= MATERIAL FOR THIS EXERCISE =
[Begin]

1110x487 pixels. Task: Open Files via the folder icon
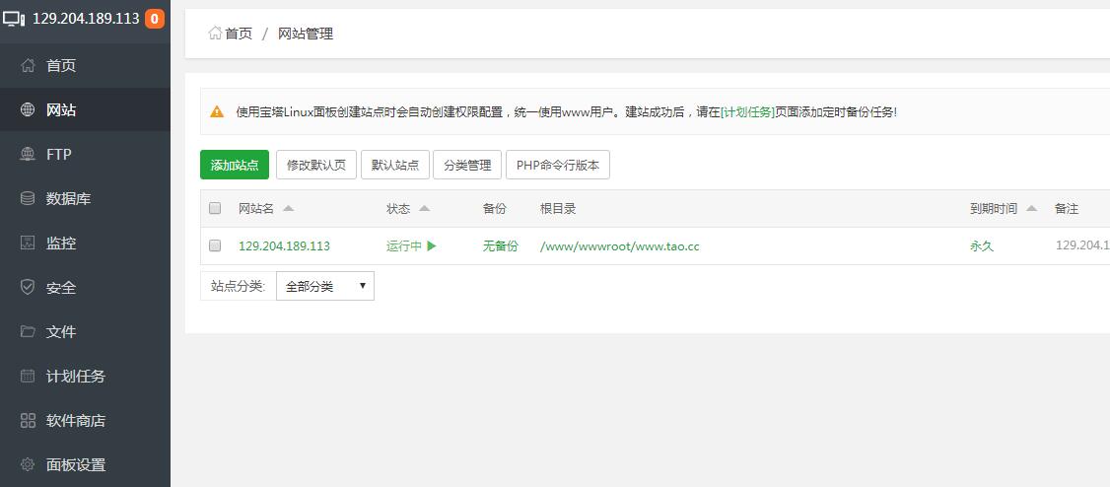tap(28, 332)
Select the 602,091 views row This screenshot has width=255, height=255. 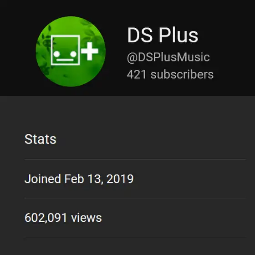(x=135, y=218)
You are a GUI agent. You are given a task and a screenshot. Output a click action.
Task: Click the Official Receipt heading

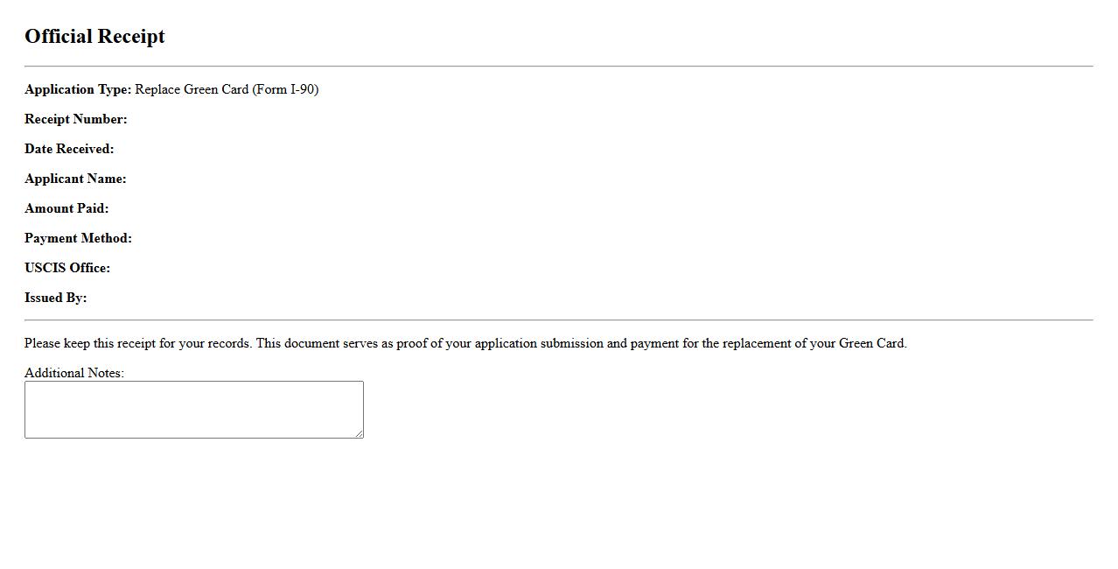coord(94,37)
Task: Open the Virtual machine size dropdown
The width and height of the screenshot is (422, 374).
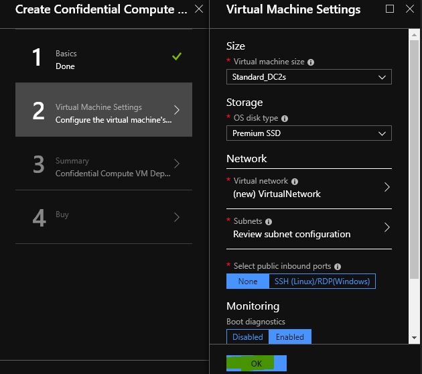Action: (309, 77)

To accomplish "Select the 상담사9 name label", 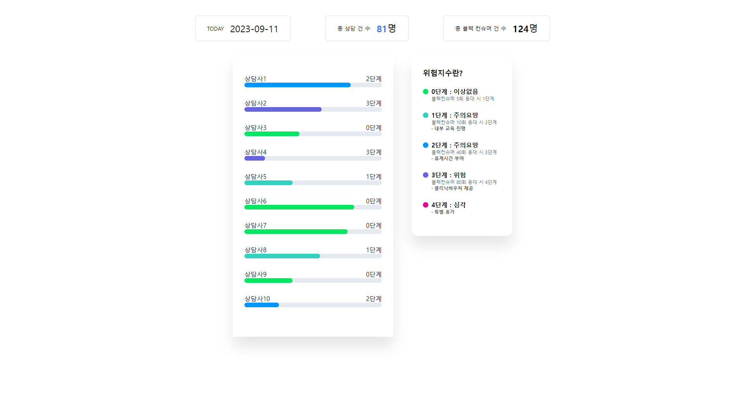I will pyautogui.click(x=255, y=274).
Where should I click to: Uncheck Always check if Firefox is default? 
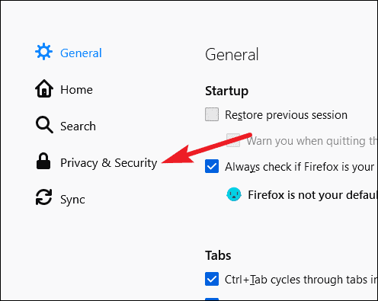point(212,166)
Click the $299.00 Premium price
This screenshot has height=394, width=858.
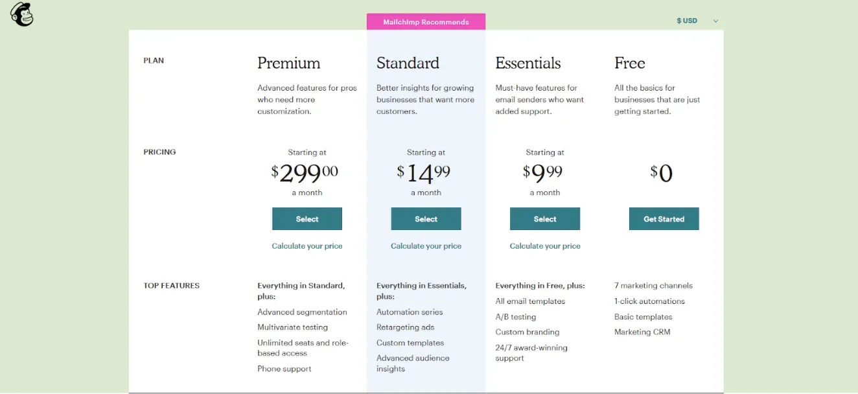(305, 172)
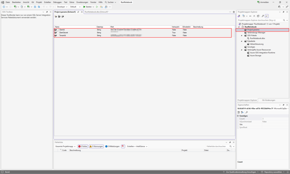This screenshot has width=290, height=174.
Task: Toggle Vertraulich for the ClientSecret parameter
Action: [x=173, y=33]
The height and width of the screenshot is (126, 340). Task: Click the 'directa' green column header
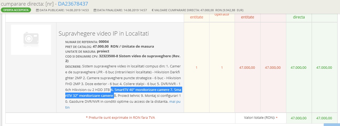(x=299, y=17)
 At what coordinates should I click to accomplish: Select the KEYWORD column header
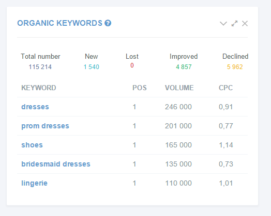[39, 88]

[End]
[Begin]

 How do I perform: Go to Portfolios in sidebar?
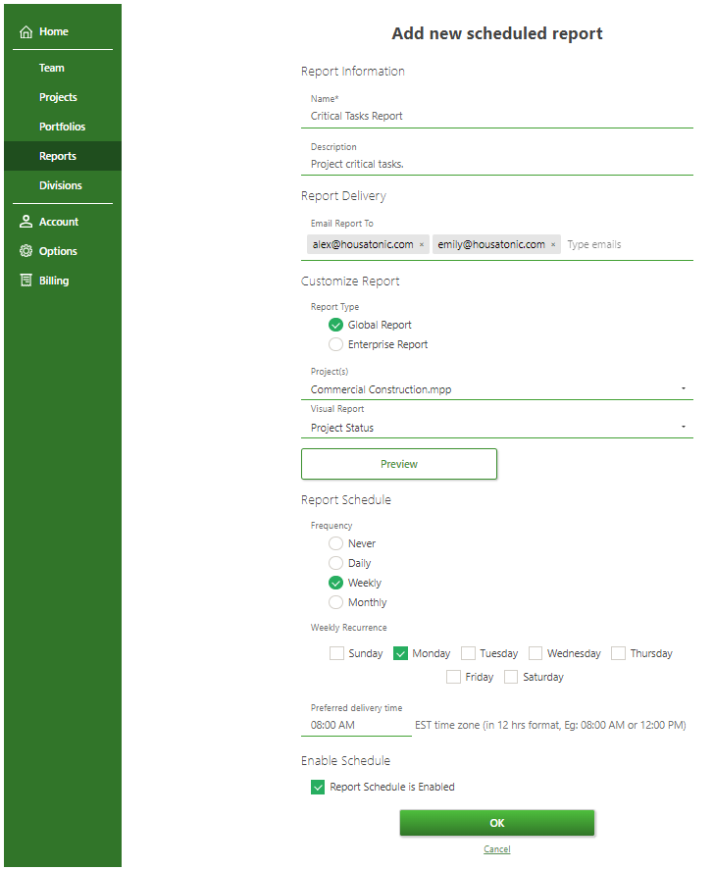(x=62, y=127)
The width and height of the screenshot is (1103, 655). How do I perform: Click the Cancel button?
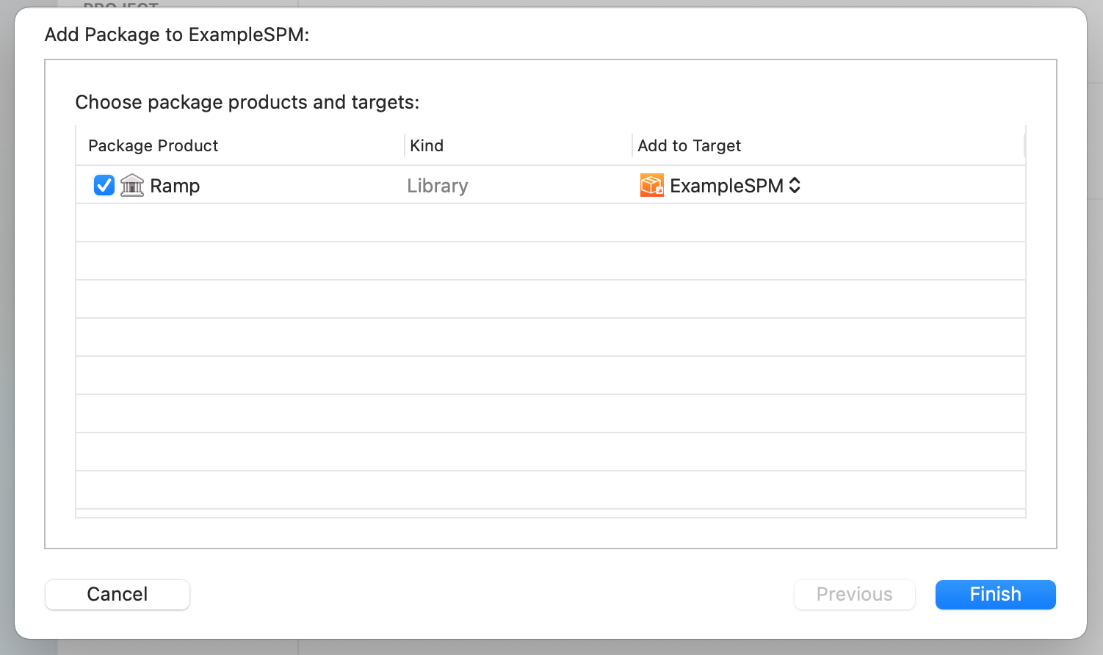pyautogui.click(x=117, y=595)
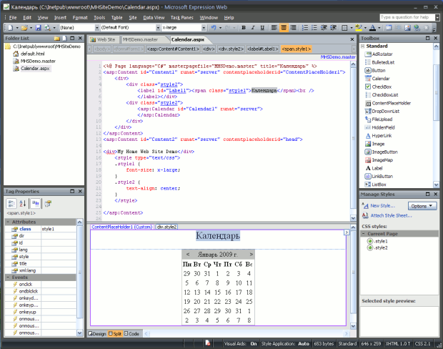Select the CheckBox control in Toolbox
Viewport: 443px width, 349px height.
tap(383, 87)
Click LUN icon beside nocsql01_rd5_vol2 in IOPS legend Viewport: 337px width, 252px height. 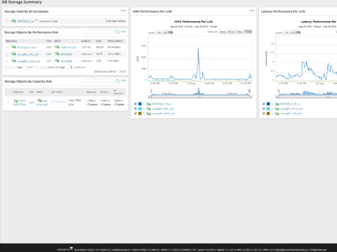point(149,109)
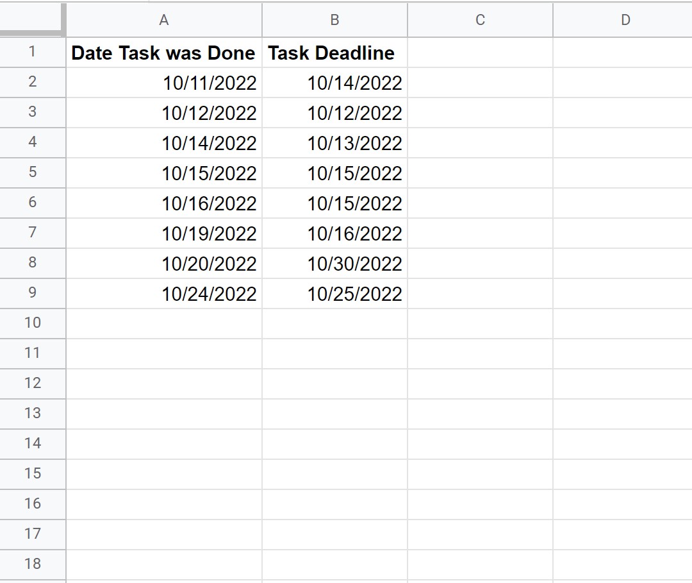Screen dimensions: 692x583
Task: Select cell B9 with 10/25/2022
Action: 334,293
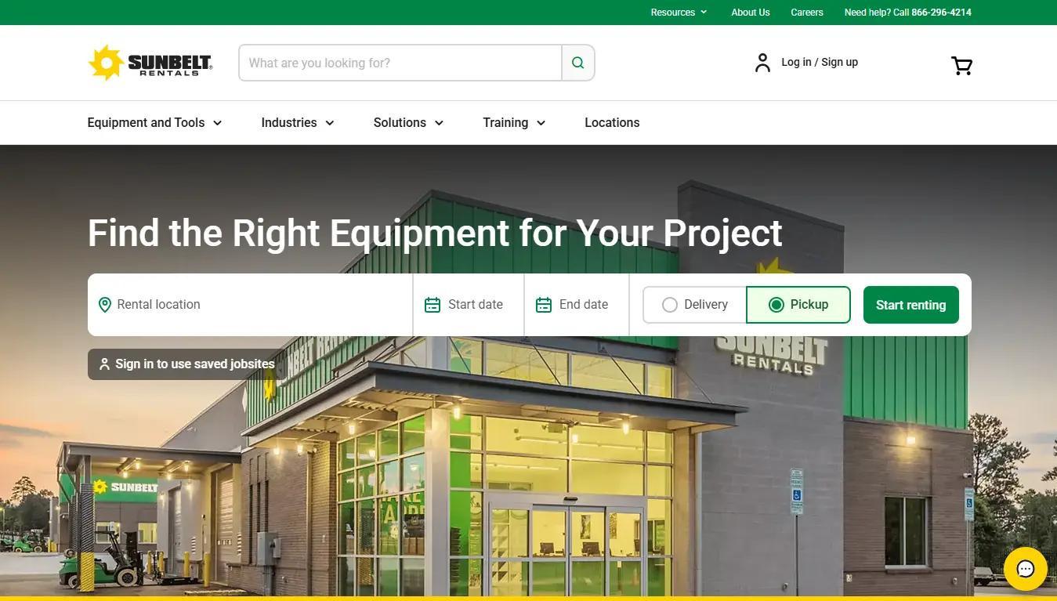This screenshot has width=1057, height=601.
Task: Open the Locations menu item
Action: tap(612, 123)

[End]

Copy the lines from the line with "Where should I" up to and including the line with "Action: [x=173, y=33]", leaving out the pictures.

Where should I click to: Uncheck Always check if Firefox is default? 
point(212,166)
Click the $299.00 Premium price
This screenshot has height=394, width=858.
(305, 172)
This screenshot has width=290, height=174.
Task: Toggle Vertraulich for the ClientSecret parameter
Action: [x=173, y=33]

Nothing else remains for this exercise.